*** SUPPLIED RECORDS Section Begins ***

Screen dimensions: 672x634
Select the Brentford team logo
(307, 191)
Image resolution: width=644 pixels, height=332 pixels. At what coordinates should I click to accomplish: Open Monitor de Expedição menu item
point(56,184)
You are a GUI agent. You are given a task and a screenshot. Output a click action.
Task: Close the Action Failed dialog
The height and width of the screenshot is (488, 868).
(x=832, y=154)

*** SUPPLIED RECORDS Section Ends ***
*** SUPPLIED RECORDS Section Begins ***

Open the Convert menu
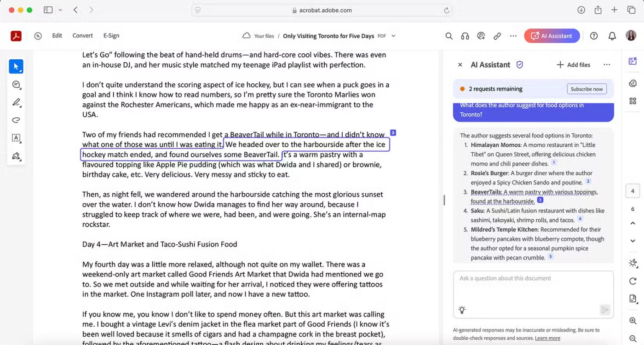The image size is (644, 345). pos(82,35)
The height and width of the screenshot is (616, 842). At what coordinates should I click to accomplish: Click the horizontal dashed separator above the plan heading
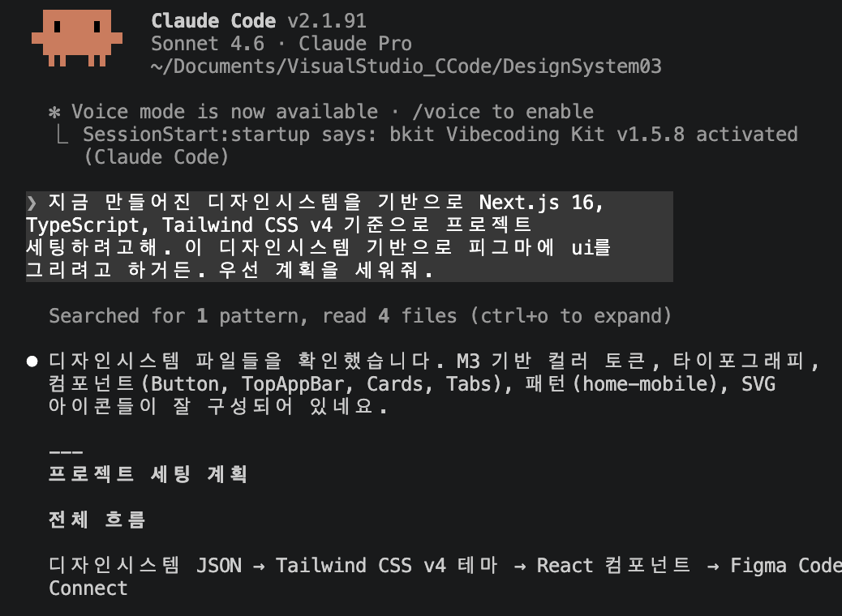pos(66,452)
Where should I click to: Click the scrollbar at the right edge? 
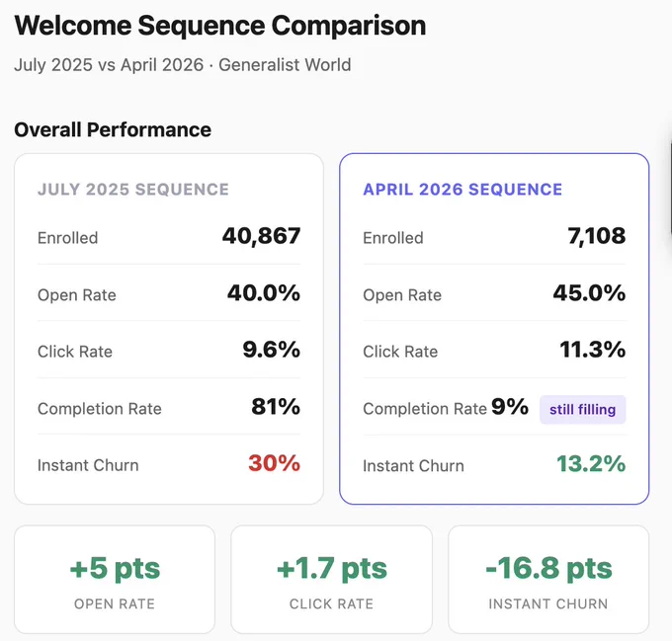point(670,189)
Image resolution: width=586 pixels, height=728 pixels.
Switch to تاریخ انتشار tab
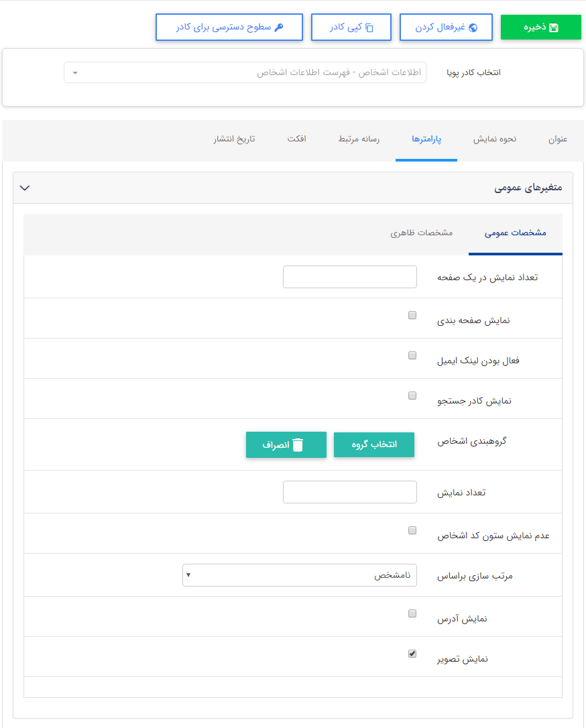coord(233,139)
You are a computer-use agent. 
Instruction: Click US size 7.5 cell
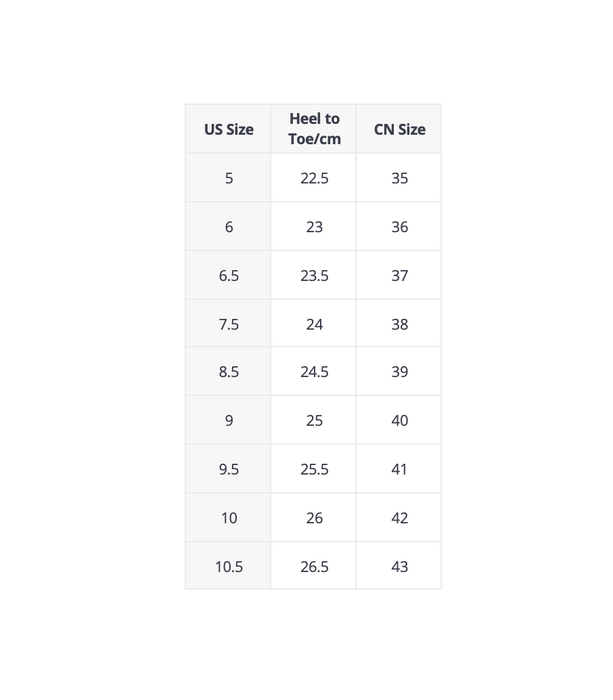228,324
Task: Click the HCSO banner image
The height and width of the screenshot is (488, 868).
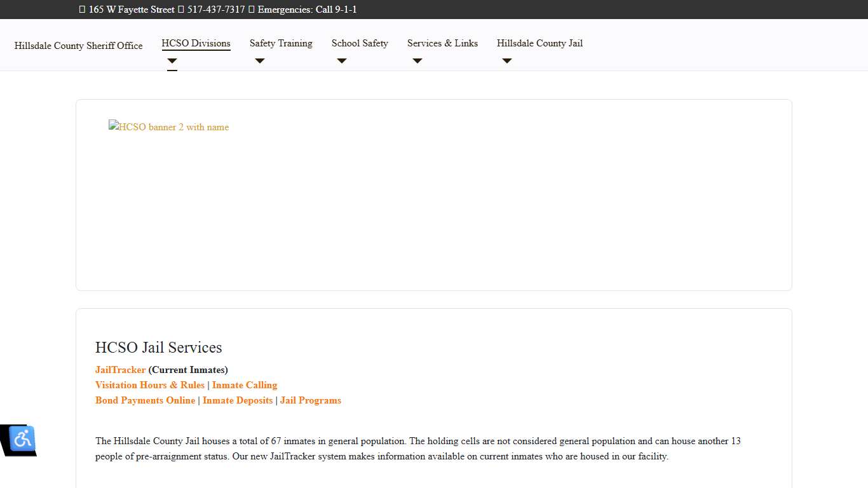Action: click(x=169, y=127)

*** SUPPLIED RECORDS Section Ends ***

The string "agent" marks the lines to return from the material. Copy each one.

• WRITTEN SOLUTION
You are a GUI agent. You are given a task and a screenshot. Output a click action.
You are a computer-use agent. 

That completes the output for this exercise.